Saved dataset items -
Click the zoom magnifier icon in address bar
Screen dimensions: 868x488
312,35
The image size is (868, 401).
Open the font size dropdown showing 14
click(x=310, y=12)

TASK TO COMPLETE - Rewrite every line of the listing with "address bar" renamed to "URL bar". Leave everything else unchanged.

TASK SOLUTION -
Click the zoom magnifier icon in URL bar
Screen dimensions: 868x488
312,35
The image size is (868, 401).
Open the font size dropdown showing 14
click(x=310, y=12)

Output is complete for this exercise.